By default, each node has 8 separate queues for each remaining node in the active state. We've opted for 8 queues to increase throughput— we can't speed up the replication of a single modification due to the number of actions that must be completed, but we can replicate 8 modifications at the same time.
In a 3-node cluster, the following queues will be created:
On the first node:
- 8 queues for replication modifications to the second node
- 8 queues for replicating modifications to the third node
On the second node:
- 8 queues for replicating modifications to the first node
- 8 queues for replicating modifications to the third node
On the third node:
- 8 queues for replicating modifications to the first node
- 8 queues for replicating modifications to the second node
The queues are created in the <local-bamboo-home>/localq
directory on each node. The contents of this directory look similar to the following example:
queue_fa2dcb4cd9614f27ba7cf9cf8932a097_0_fefb71b80fc2701443da7258e8646bce
..
queue_fa2dcb4cd9614f27ba7cf9cf8932a097_2_fefb71b80fc2701443da7258e8646bce
queue_fa2dcb4cd9614f27ba7cf9cf8932a097_3_fefb71b80fc2701443da7258e8646bce
..
queue_fa2dcb4cd9614f27ba7cf9cf8932a097_7_fefb71b80fc2701443da7258e8646bce
The queues are named according to the following scheme:
queue_<node-id>_<node-queue-number>_<hashed-node-id>
Where:
-
<node-id>
is the unique identifier of each node in your Bamboo Data Center cluster <node-queue-number>
is the number of the local queue<hashed-node-id>
is the hashed node identifier
You can obtain the node identifier by inspecting the node.id
field in the cluster-node.properties
file on each node.
Adding state modifications to the local queues
Once all the queues have been created, state invalidation events can be added to the right queue. Let's use the previous example of the 3-node Bamboo Data Center cluster to illustrate how this occurs:
- A state invalidation event occurs on the first node (for example, you make changes to the plan structure).
- The changes are made in the database, and the local state related to that change is invalidated.
- A request to invalidate the state is added to the following local queues:
queue_<node2-id>_<node2-queue-number>_<hashed-node2-id>
queue_<node3_id>_<node3-queue-number>_<hashed-node3-id>
- The change is replicated to the other nodes based on the order in which it was queued.
Modifications occurring in a single thread are always added to the same queue.

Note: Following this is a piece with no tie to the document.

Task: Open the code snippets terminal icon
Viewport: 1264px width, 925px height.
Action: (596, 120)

This is to keep the order in which they'll be replicated in case two events in the same thread are dependent on each other.
Replicating state modifications from local queues to the other nodes
After all state modifications have been added to the local queues, the replication is handled by dispatchers. Each queue is paired with a dispatcher that handles:
- reading the state modification from the queue
- delivering the state modification request to the receiver node over gRPC in a non-blocking manner
- removing the state modification request from the queue
The dispatcher keeps a single gRPC channel between the publisher and the receiver nodes. The channel transmits only the modifications originating in the local queue the dispatcher was created for.

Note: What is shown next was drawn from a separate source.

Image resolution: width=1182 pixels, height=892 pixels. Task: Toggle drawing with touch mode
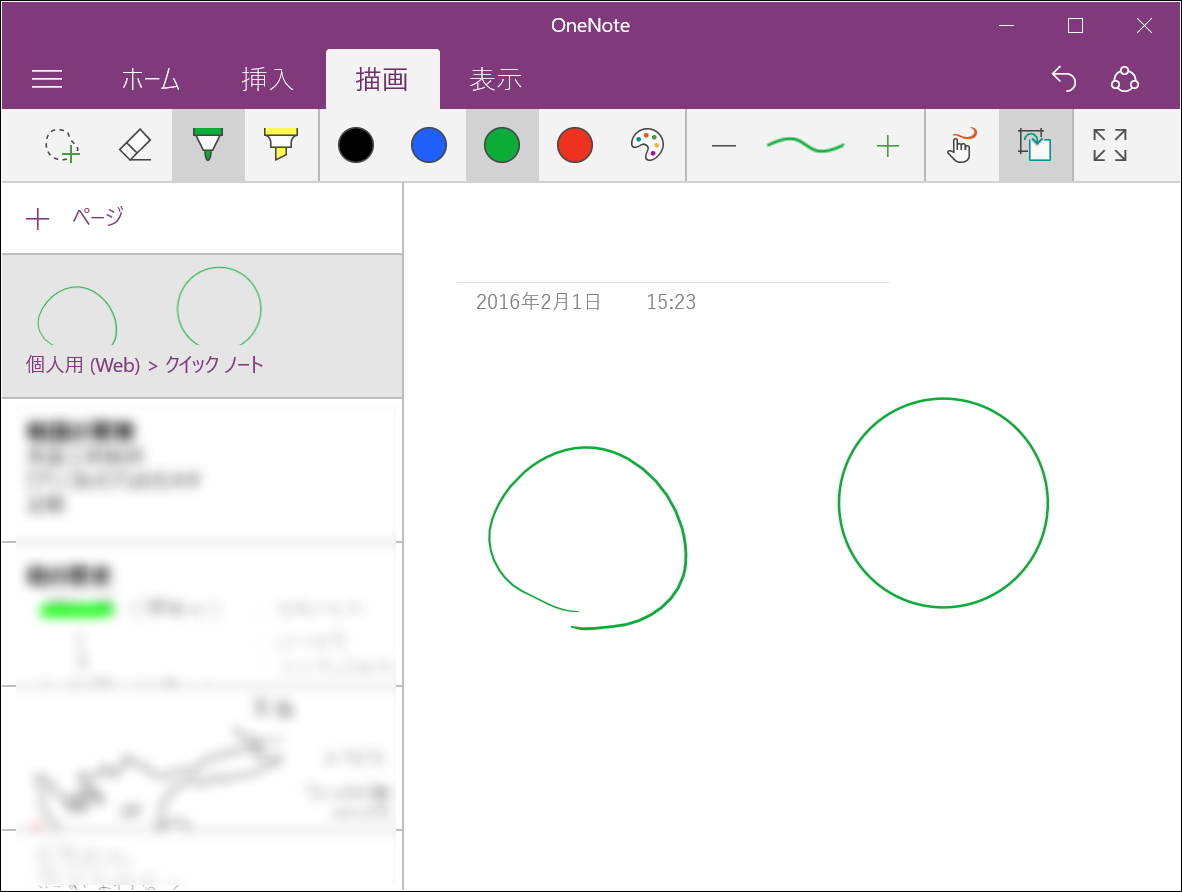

Following the previous example of the 3-node cluster, this is the process of replicating state modifications:
- The dispatcher responsible for the local
queue_<node2-id>_<node2-queue-number>_<hashed-node2-id>
reads the modifications from that queue and attempts to deliver them over the gRPC channel to the second node. - Another dispatcher responsible for the local
queue_<node3_id>_<node3-queue-number>_<hashed-node3-id>
reads the modifications from that queue and attempts to deliver them over the gRPC channel to the third node.

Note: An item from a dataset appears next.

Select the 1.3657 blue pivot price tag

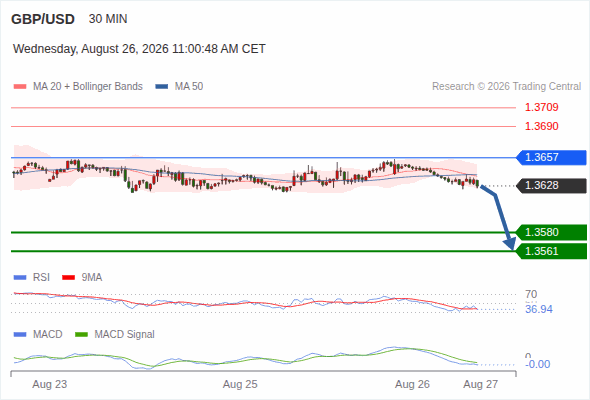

If the modifications have been successfully replicated, they're removed from the queues. If the replication fails, error messages are written to the log file.
How to monitor cluster state replication
You can monitor state replication by reviewing statistics that are written in the log file. They’ll show you the size of the local queues, and whether state modifications are successfully replicated or persisted in the queues for too long. In most cases, monitoring just a few parameters will tell you if the replication is working properly.
Learn how to monitor cluster state replication
How to configure cluster state replication
The default state replication settings should be sufficient for most use cases, but if needed, you can adjust options such as the number of local queues per node or the frequency of collecting statistics.